> _Raw records_
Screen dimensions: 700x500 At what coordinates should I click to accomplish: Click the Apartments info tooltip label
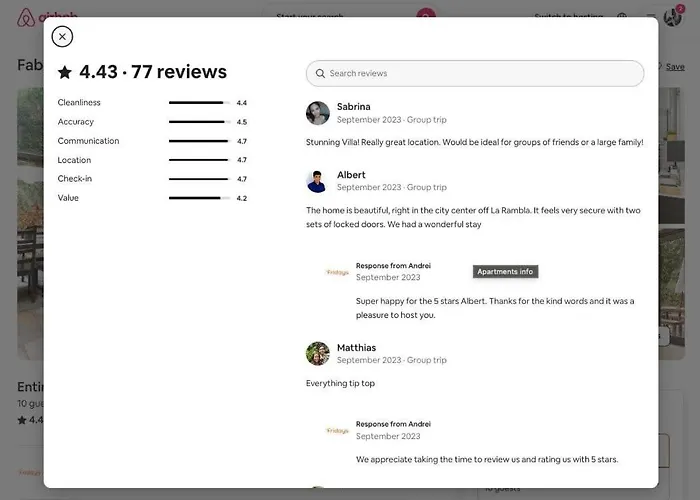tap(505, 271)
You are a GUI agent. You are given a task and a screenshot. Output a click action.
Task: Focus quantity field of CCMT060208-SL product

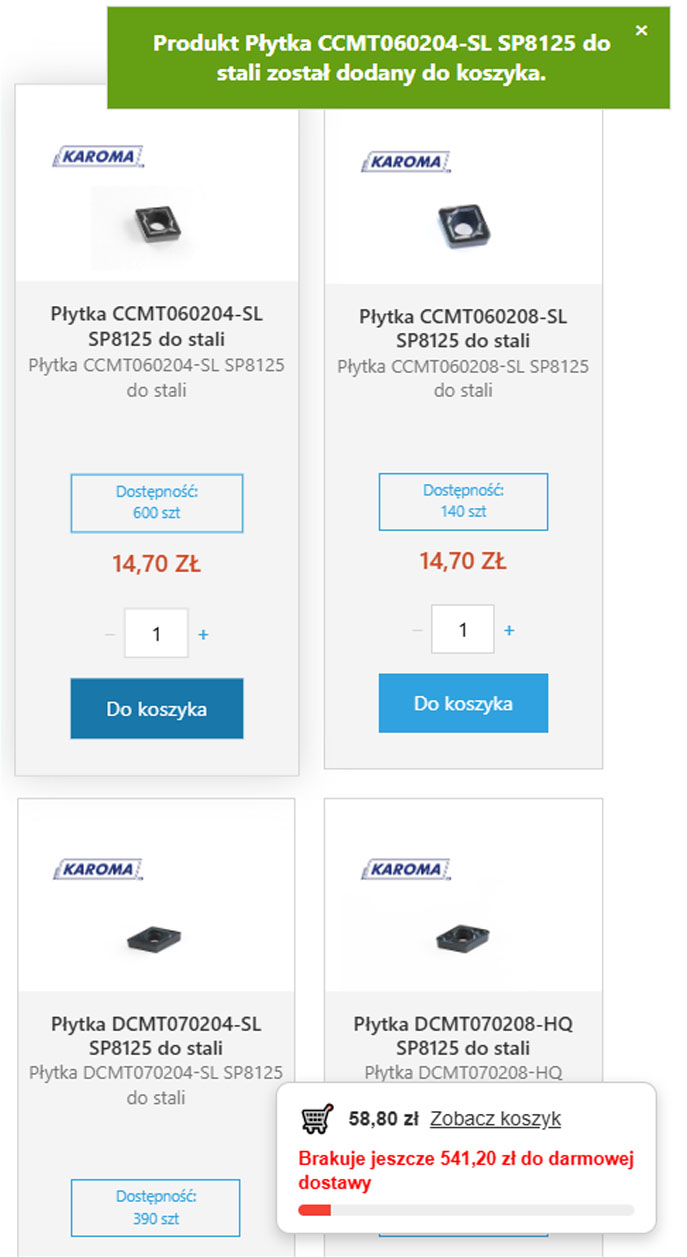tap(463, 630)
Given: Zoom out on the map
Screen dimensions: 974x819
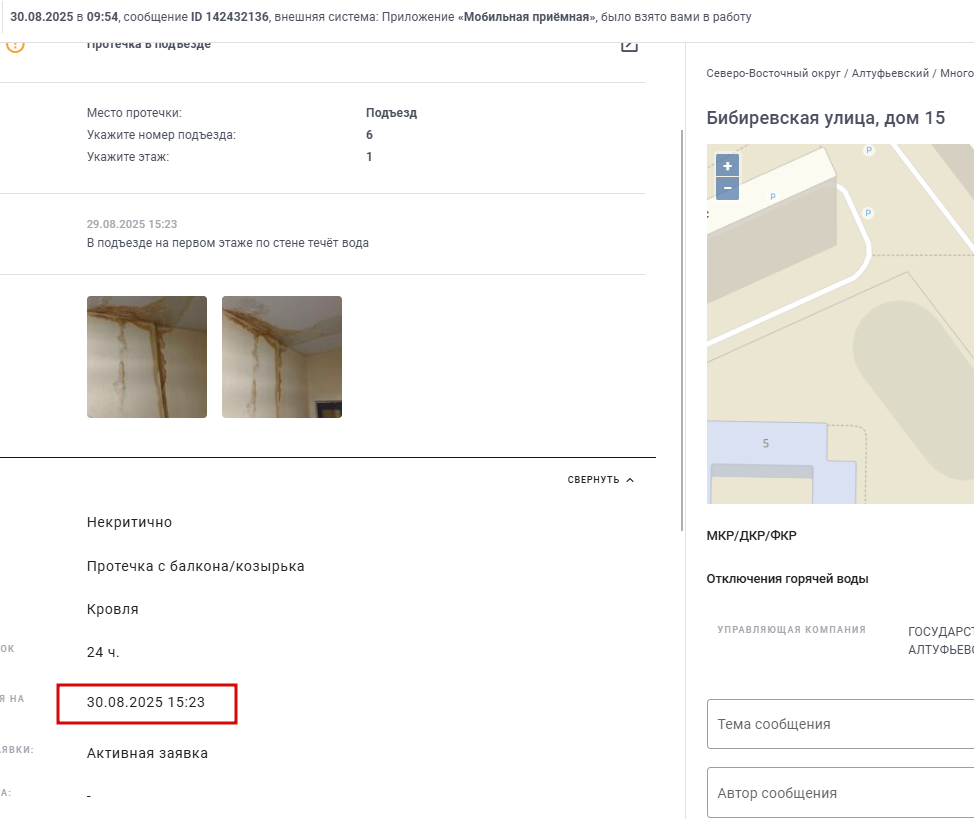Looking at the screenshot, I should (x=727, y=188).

> _Task objective_
Could you set out every line of the records above as a numbered list, skipping any blank lines and leaving the pictures out?

> _Exercise response_
1. Screen dimensions: 700x500 At what coordinates should I click to accomplish: Click the Apartments info tooltip label
2. tap(505, 271)
3. You are a GUI agent. You are given a task and a screenshot. Output a click action.
4. Task: Focus quantity field of CCMT060208-SL product
5. tap(463, 630)
6. Given: Zoom out on the map
7. Screen dimensions: 974x819
8. Looking at the screenshot, I should (x=727, y=188).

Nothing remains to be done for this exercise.